Cyclodextrins and Their Polymers Affect the Lipid Membrane Permeability and Increase Levofloxacin's Antibacterial Activity In Vitro

Abstract

Cyclodextrins (CDs) are promising drug carriers that are used in medicine. We chose CDs with different substituents (polar/apolar, charged/neutral) to obtain polymers (CDpols) with different properties. CDpols are urethanes with average Mw of ~120 kDa; they form nanoparticles 100-150 nm in diameter with variable ζ-potential. We studied the interaction of CD and CDpols with model (liposomal) and bacterial membranes. Both types of CD carriers cause an increase in the liposomal membrane permeability, and for polymers, this effect was almost two times stronger. The formation of CD/CDpols complexes with levofloxacin (LV) enhances LV's antibacterial action 2-fold in vitro on five bacterial strains. The most pronounced effect was determined for LV-CD complexes. LV-CDs and LV-CDpols adsorb on bacteria, and cell morphology influences this process dramatically. According to TEM studies, the rough surface and proteinaceous fimbria of Gram-negative E. coli facilitate the adsorption of CD particles, whereas the smooth surface of Gram-positive bacteria impedes it. In comparison with LV-CDs, LV-CDpols are adsorbed 15% more effectively by E. coli, 2.3-fold better by lactobacilli and 5-fold better in the case of B. subtilis. CDs and CDpols are not toxic for bacterial cells, but may cause mild defects that, in addition to LV-CD carrier adsorption, improve LV's antibacterial properties.
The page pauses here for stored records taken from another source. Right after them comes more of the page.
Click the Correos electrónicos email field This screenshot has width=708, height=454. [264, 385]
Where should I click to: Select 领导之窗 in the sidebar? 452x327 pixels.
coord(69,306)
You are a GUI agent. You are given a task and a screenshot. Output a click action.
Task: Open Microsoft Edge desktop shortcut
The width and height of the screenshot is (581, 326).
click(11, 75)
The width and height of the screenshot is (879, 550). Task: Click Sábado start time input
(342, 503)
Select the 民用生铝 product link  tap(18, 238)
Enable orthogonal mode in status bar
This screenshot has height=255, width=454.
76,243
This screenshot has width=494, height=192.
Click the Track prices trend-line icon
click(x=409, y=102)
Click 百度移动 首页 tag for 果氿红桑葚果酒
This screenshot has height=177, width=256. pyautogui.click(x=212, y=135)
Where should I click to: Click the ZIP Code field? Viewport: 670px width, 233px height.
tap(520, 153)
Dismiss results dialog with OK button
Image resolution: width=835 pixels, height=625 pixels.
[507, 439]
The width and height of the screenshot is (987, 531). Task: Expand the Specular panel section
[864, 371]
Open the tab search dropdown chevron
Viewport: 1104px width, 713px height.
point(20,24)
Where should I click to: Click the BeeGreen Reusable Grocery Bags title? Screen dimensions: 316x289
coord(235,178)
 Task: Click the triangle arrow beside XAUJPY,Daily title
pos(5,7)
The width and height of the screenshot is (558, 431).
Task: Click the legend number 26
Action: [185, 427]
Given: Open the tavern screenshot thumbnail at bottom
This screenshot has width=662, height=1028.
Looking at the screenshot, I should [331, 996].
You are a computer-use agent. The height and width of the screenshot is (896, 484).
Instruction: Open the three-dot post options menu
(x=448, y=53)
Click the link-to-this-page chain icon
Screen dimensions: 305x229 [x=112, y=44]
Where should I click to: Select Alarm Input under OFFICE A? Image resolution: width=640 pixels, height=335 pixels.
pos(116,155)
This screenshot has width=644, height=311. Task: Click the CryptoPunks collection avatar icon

Keywords: antibacterial activity; cyclodextrin; levofloxacin; liposome; spectroscopy.

Figure 1

The structure of the β-cyclodextrin derivatives and their polymers, lipids used for liposome production and levofloxacin.

Figure 2

UV spectra of phenolphthalein (A), pH 10.7 (0.02 M Na-borate buffer solution), 22 °C. The release kinetics of PP from liposomes DPPC:CL = 80:20 (weight %) after adding CD (B) or CDpol (C), C_{CD torus} = 30 mg/mL, pH 7.4 (0.02 M Na-phosphate buffer solution), pH 10.7 (0.02 M Na-borate buffer solution), 37 °C.

Figure 3

Experimental PXRD patterns for LV (navy blue), MCD (red) and MCDpol (green); LV-MCD (brown) and LV-MCDpol complexes (baby blue). From 35° to 80°, no more signals were observed.

Figure 4

(A) The diameters of inhibition zones (mm) on Petri dishes with free LV and its complexes with SBECD and SBECDpol in the concentration range 50–100 μg/mL, agar well diffusion method, L. fermentum 90T-C4 pH 7.4 (0.02 M Na-phosphate buffer solution), 37 °C, 24 h of incubation. (B,C) The area of inhibition of E. coli ATCC 25922 bacterial growth depending on the concentration of the drug, agar well diffusion method, pH 7.4 (0.02 M Na-phosphate buffer solution), 37 °C, 24 h of incubation.

Figure 5

FTIR spectra of L. fermentum 90T-C4, B. subtilis ATCC6633 and E. coli ATCC 25922 in the range 2300–900 cm⁻¹ of pure cultures of bacteria, ~10¹¹ CFU/mL, H₂O, 22 °C.

Figure 6

The TEM micrographs of B. subtilis ATCC6633: overnight culture, cells incubated with LV, LV-SBECD or LV-SBECDpol for 24 h at 37 °C. C_LV = 2.5 μg/mL. Scale bar: 1 μm (A–D) and 5 μm (E–H).

Figure 7

The absorption curves of LV, LV–CD and LV-CDpol on bacterial strains, ~1 × 10⁹ cells/mL, pH 7.4 (0.02 M Na-phosphate buffer solution), 1 h of incubation, 37 °C. (A) E. coli JM109; (B) E. coli ATCC 25922; (C) E. coli MH1; (D) B. subtilis ATCC6633; (E) Lactobacillus fermentum 90T-C4; (F) Lactobacillus fermentum 90T-C4.

Figure 8

The morphology of bacterial surface: E. coli MH1 (A,B), E. coli JM109 (C,D), E. coli ATCC 25922 (E,F), L. fermentum 90T-C4 (G,H). Purple arrows indicate fimbria and red arrows indicate flagella. Scale bars: 1 μm (A–E) and 2 μm (F–H).

Figure 9

The TEM microphotographs of HPCDpol-Cu²⁺ particle adsorption on B. subtilis ATCC 6633 (A,B) and L. fermentum 90T-C4 (C,D), H₂O, 20 min of incubation, 37 °C, C(Cu²⁺) ~ 0.001 M, 80 mV. Scale bars: 1 μm (C) and 2 μm (A,B,D).